◆ **Instructions**
[1] In the AVC thread below, rewrite the paragraph that begins "It does apply to everyone" as a short bulleted list, keeping its main facts.
[2] Reproduce the AVC thread below word for word, from "For a lot of" to "on the withdrawal.".

◆ **Text block**
** start **

# Has there been much take-up of the pre-retirement access to AVCs?



## Brendan Burgess (21 Jul 2014)

There was a bit of discussion of this in December 2012, but I have not seen it mentioned lately. 

The Revenue Guide is here:

*Pre-retirement access to AVCs*

The legislation is here: http://www.charteredaccountants.ie/taxsource/1997/en/act/pub/0039/sec0782A.html
 

Has there been any take-up of it? 

It could certainly be useful in reducing over-indebtedness. 

Brendan


----------



## Brendan Burgess (21 Jul 2014)

I have just reread the original discussion on Askaboutmoney.

This could be a very useful facility for someone who is currently unemployed, whether or not they are over-indebted. 

If someone has made qualifying AVCs and currently has no taxable income, they can withdraw 30% of these AVCs and be subject to income tax at their marginal rate which could be 0%.

Likewise, someone who is thinking of taking a career-break could make AVCs in this tax year, and take back 30% of them during the career break.

Brendan


----------



## Marc (21 Jul 2014)

Brendan,

Another example is someone who looks like they are going to go over the lifetime limit of €2M.

Early AVC withdrawal isn't a benefit crystalisation event for the purposes of the lifetime limit.

Therefore if you have a large AVC pot, taking the money now would mean that you would "only" pay marginal rates of tax rather than marginal rates plus a fine for saving prudently thoughout your life.....


----------



## Brendan Burgess (21 Jul 2014)

Hi Marc

A very good point. I am surprised that there has been so little discussion of these planning angles.


----------



## Steven Barrett (21 Jul 2014)

Brendan Burgess said:


> Hi Marc
> 
> A very good point. I am surprised that there has been so little discussion of these planning angles.



There's not that many people that it applies to...


Steven
www.bluewaterfp.ie


----------



## Brendan Burgess (21 Jul 2014)

Does it not apply to anyone who has made AVCs? 

Or maybe there would be many of these, but little advantage to them in applying for it.

Brendan


----------



## Steven Barrett (21 Jul 2014)

It does apply to everyone. Marc's point was that people in danger of going over the standard fund threshold could cash in their AVC's to reduce their potential tax bill. Those people with €2m funds are getting rarer every day. 

The take up for this has been pretty low. Those who want to do it are probably in a bad way financially at the moment. 

I see it as another cynical way for the government to get us to stop saving and start spending again. 


Steven
www.bluewaterfp.ie


----------



## Gerry Canning (22 Jul 2014)

Inclined to agree with Stephen; 

Would have thought most Avc,s were taken to add a little to top-up a small work pension; these people will really not want to dip into their Avc pot unless they are in dire straits.
Looks like this idea only suits those with large funds, and if they have large Avc funds they probably are still in high tax bracket.


----------



## finnegan101 (22 Jul 2014)

As marc et al  mentioned, if its a good idea to access your avc pot early will depend totally on the individual circumstances of the person, both now and at retirement. 
For a lot of people who were doing avcs to increase their tax free lump sum , they will find they have already too much in their avc fund, and will be taxed anyway, and in that case it is worth while taking the money now, as they will not have to pay USC and PRSI on the withdrawal.

** end **

◆ **Stored records**
** start **

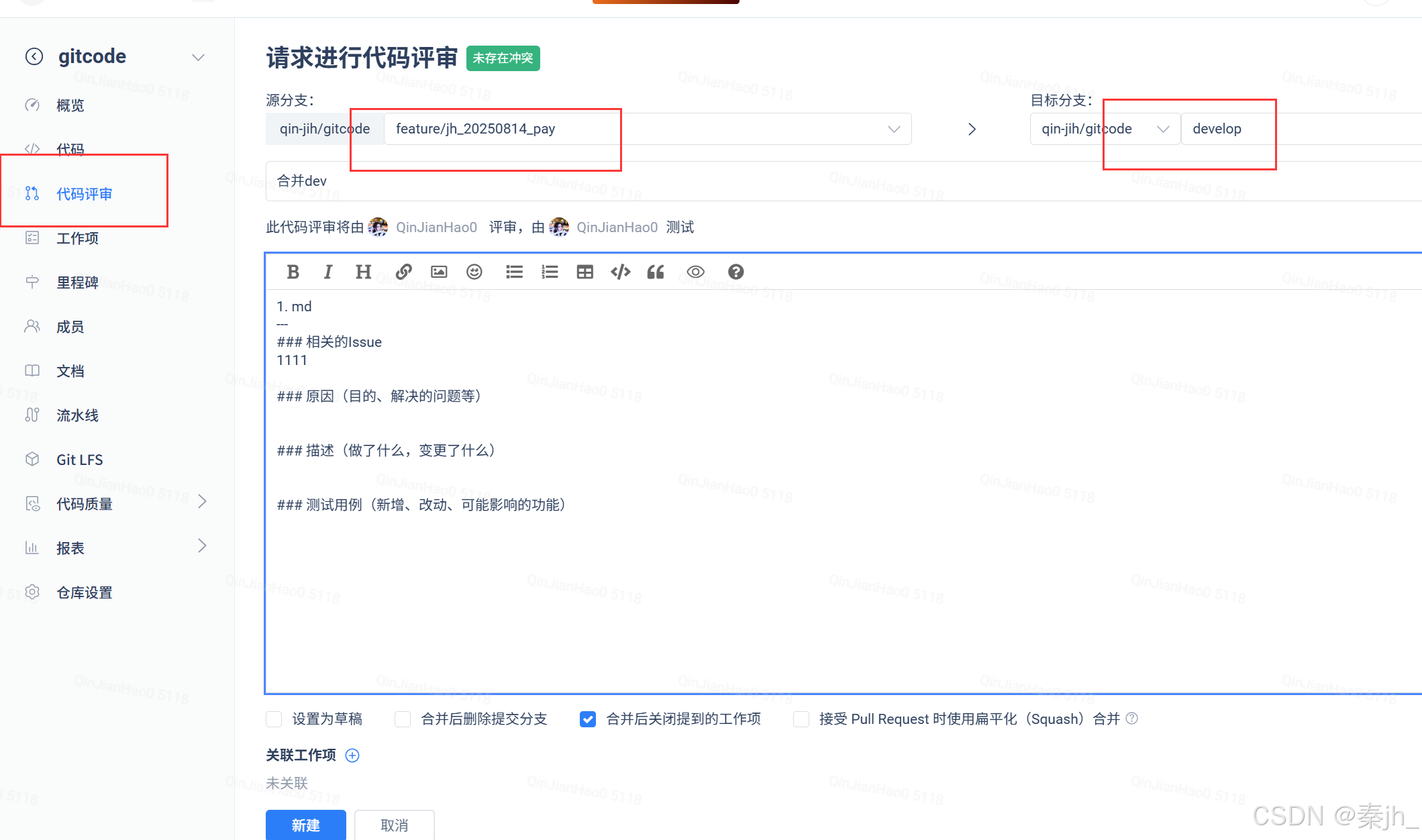The image size is (1422, 840).
Task: Click the Bold formatting icon
Action: pos(293,272)
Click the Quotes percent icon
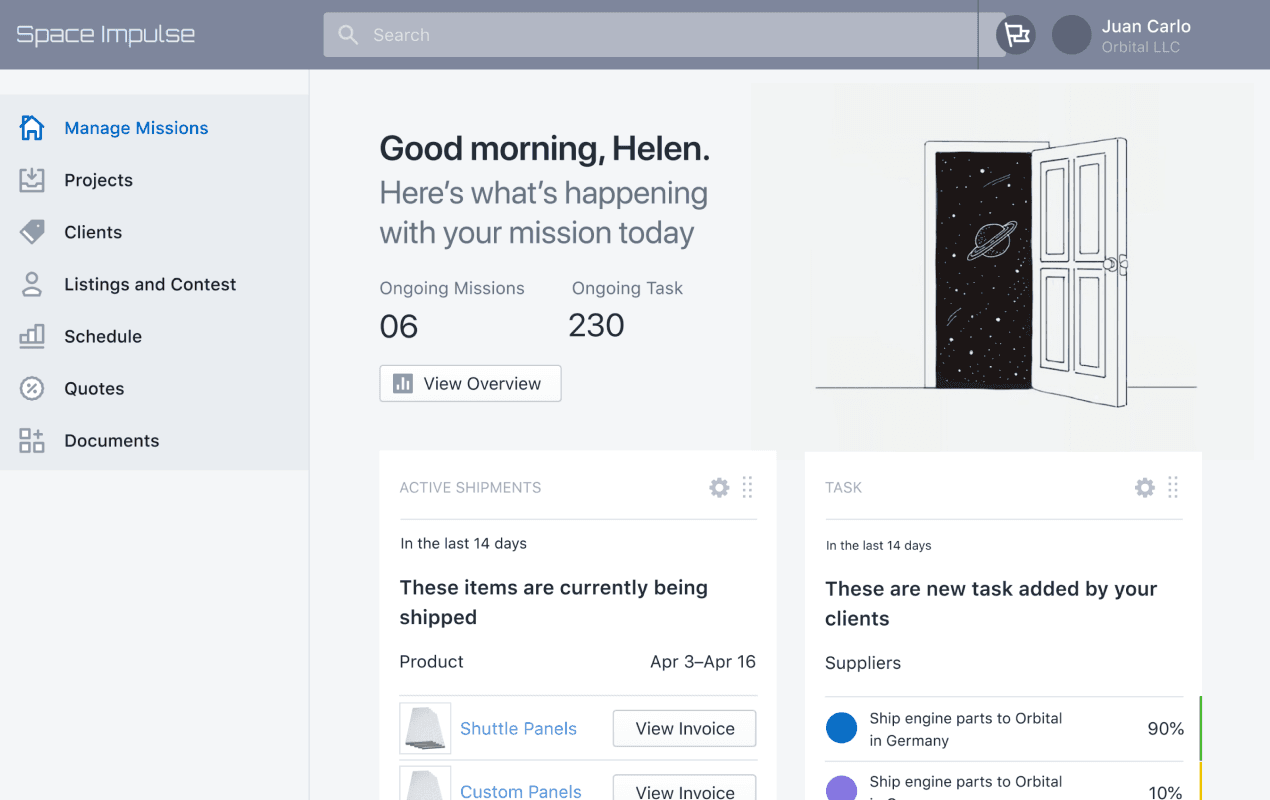The width and height of the screenshot is (1270, 800). coord(32,388)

** end **

◆ **Expected results**
[1]
- The facility applies to everyone.
- Marc's point concerned people at risk of exceeding the standard fund threshold, who could cash in their AVCs to lower their potential tax bill.
- People with €2m funds are becoming rarer every day.

[2]
For a lot of people who were doing avcs to increase their tax free lump sum , they will find they have already too much in their avc fund, and will be taxed anyway, and in that case it is worth while taking the money now, as they will not have to pay USC and PRSI on the withdrawal.